*Exercise inputs:*
++++++++++++++++++++
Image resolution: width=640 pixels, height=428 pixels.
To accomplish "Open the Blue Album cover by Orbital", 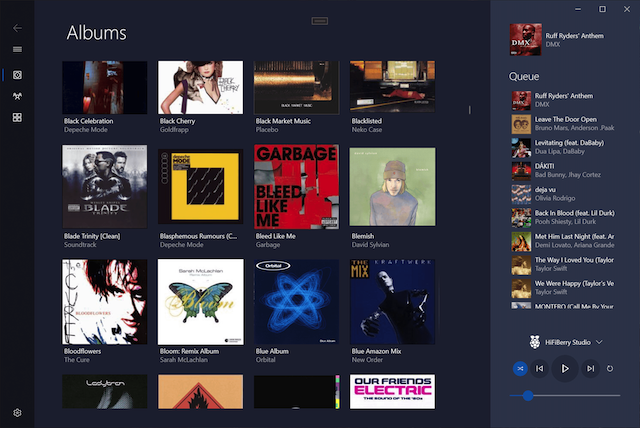I will pyautogui.click(x=296, y=301).
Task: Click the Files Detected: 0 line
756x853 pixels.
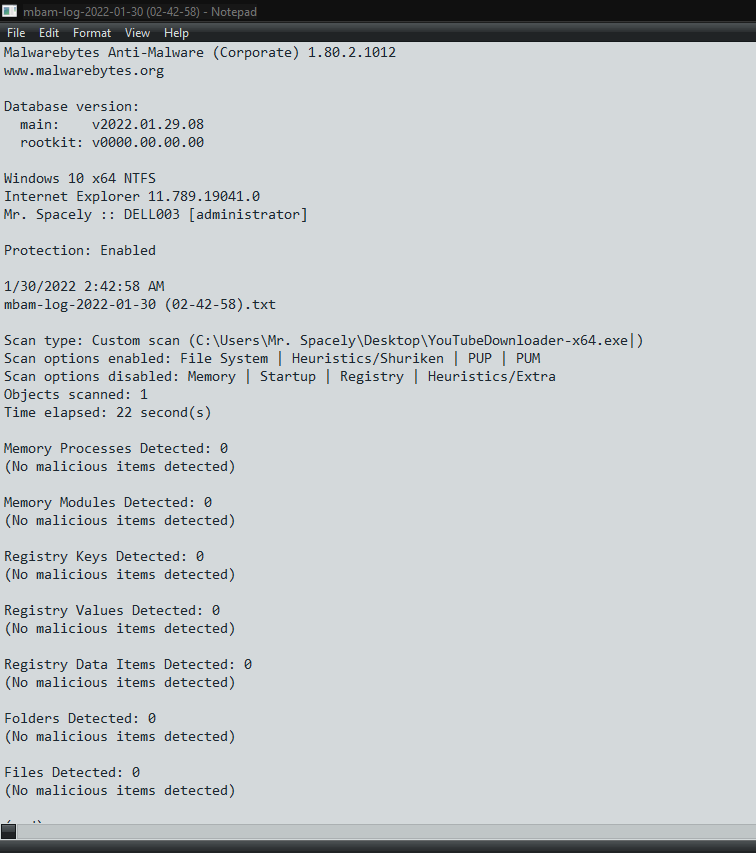Action: click(72, 772)
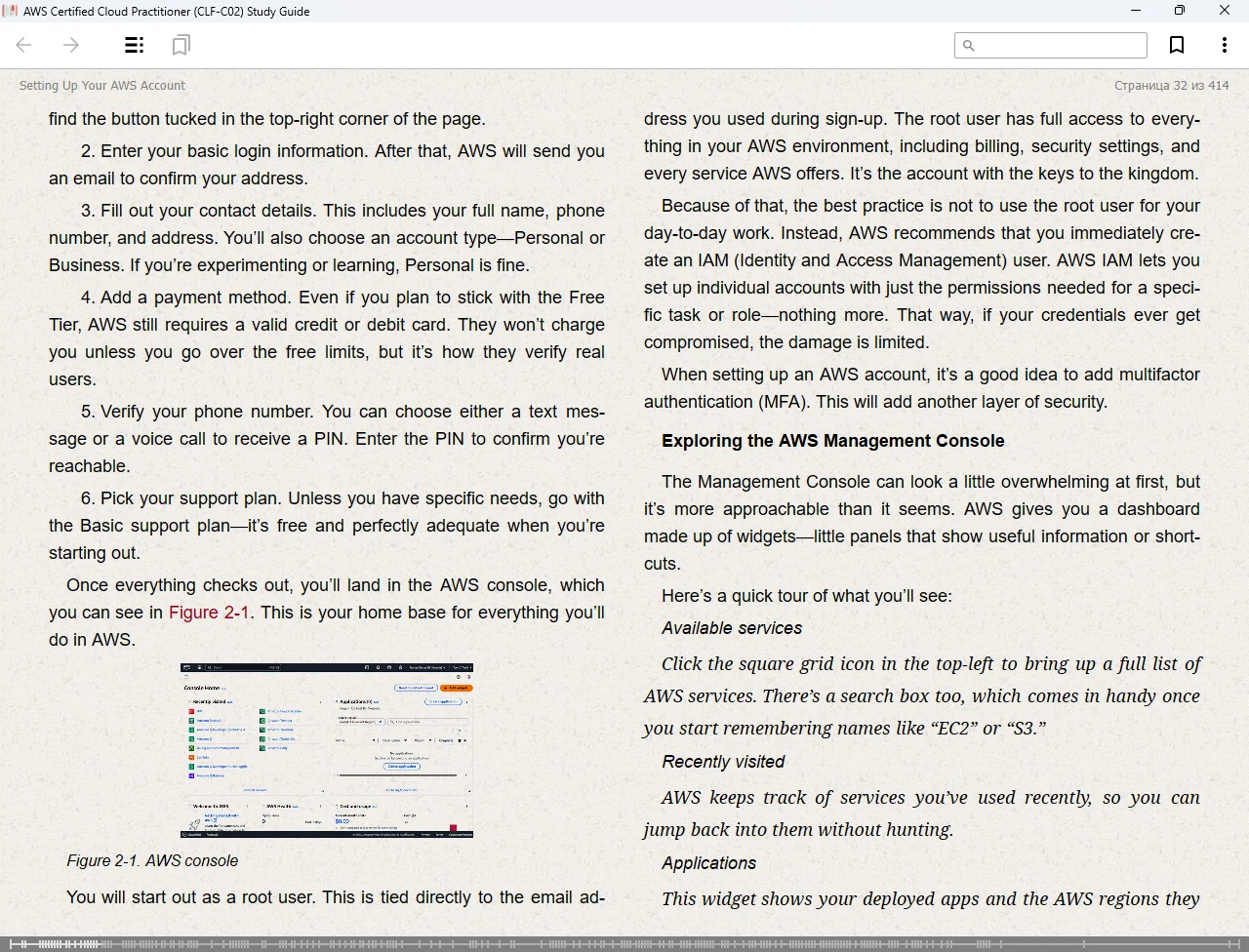
Task: Go back using the left arrow
Action: click(24, 45)
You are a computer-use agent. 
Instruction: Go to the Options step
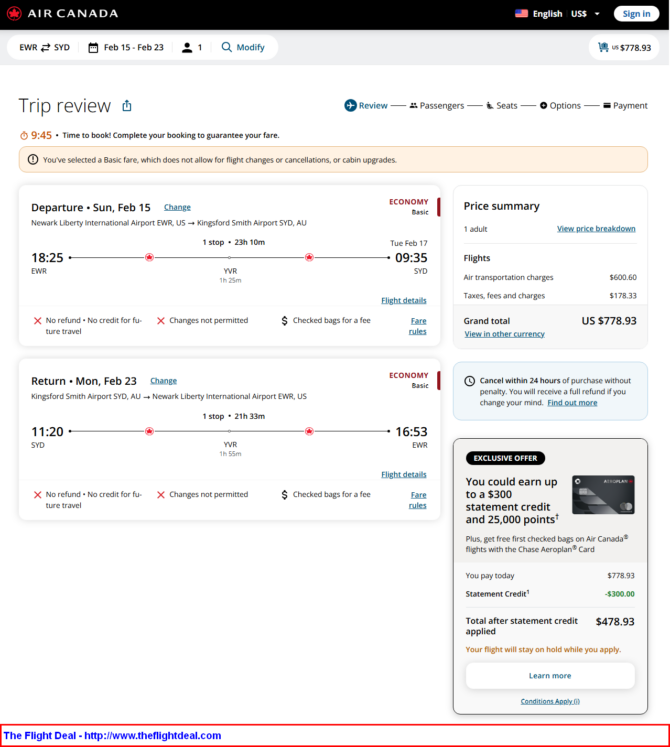coord(560,105)

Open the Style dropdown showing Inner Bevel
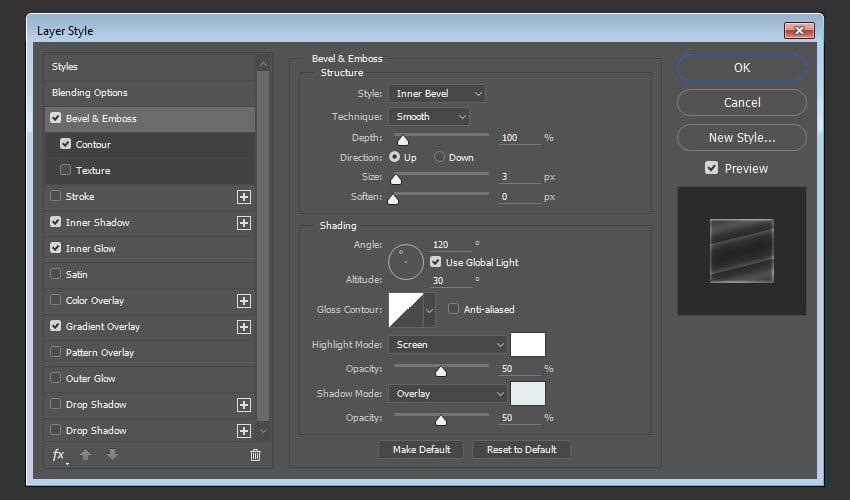click(436, 94)
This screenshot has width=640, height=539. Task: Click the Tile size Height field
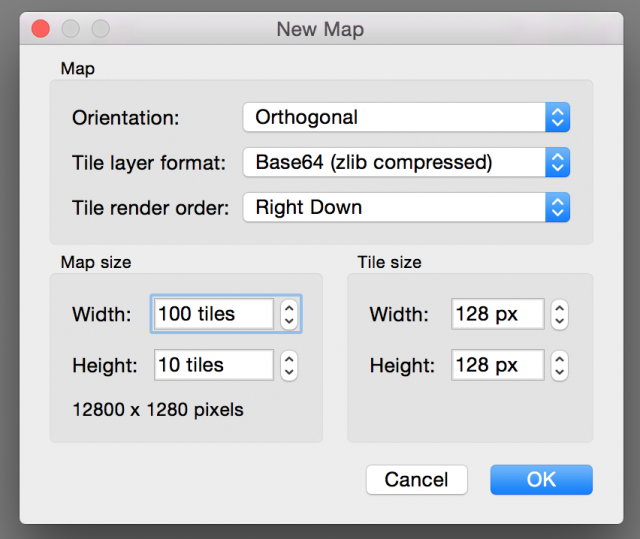(x=497, y=365)
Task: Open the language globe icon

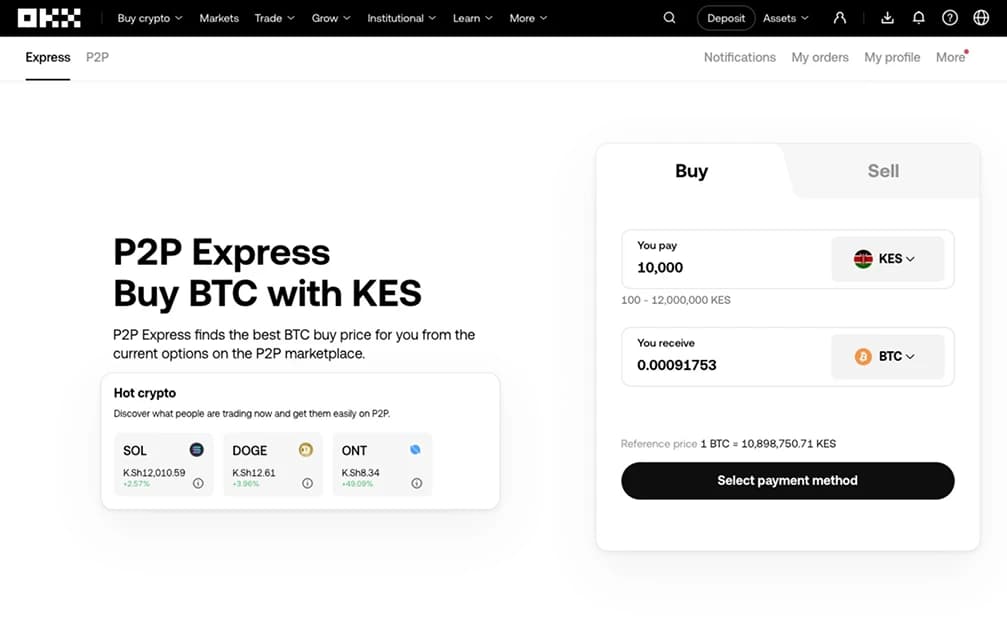Action: tap(981, 18)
++++++++++++++++++++
Reproduce word for word only the lines between the line containing "Instruction: Go to the Options step" and the end of the listing above, both included, and drop any pictures.

*Final answer:*
Instruction: Go to the Options step
coord(560,105)

Open the Style dropdown showing Inner Bevel
click(436, 94)
This screenshot has width=640, height=539. Task: Click the Tile size Height field
(x=497, y=365)
Task: Open the language globe icon

Action: tap(981, 18)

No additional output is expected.